→ **Written task**
From the listing below, pull out every line that contains the string "agent", matching case exactly.

→ **Data lines**
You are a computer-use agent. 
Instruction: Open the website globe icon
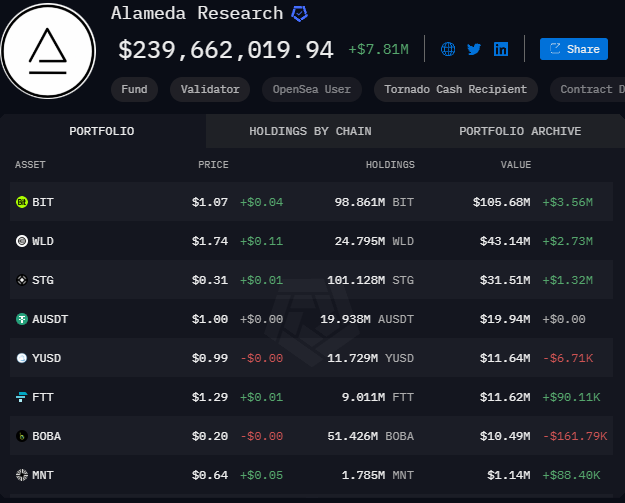448,49
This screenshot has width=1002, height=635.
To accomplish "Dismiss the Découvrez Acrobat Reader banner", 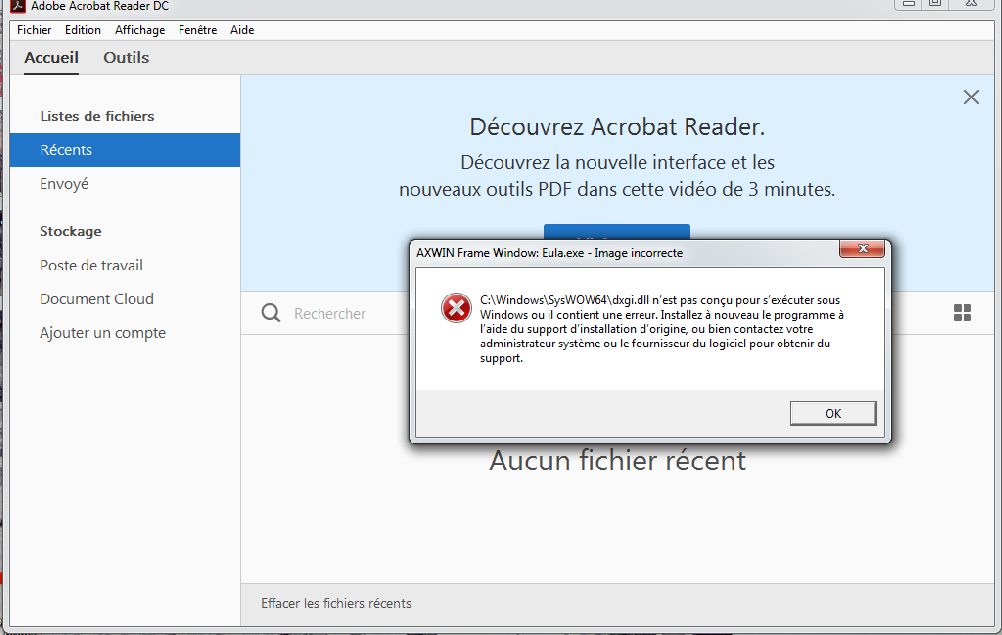I will click(971, 97).
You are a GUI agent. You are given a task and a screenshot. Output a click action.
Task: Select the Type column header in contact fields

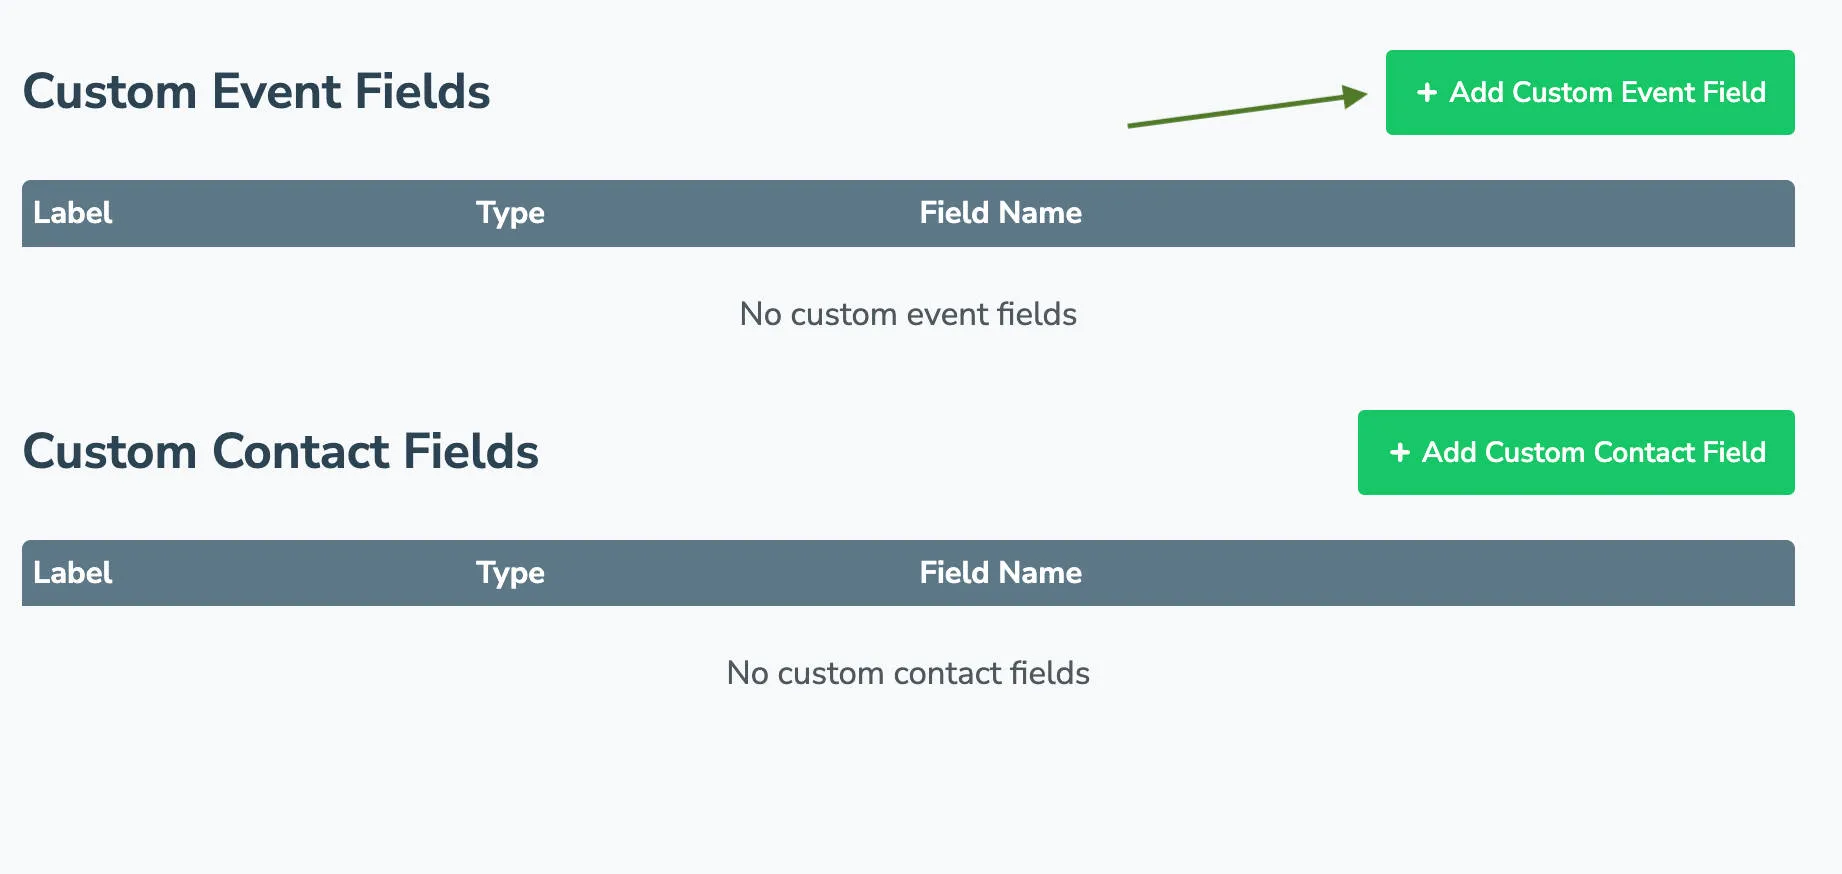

→ **Answer to this task**
You are a computer-use agent. 
You are a GUI agent. You are given a task and a screenshot. Output a click action.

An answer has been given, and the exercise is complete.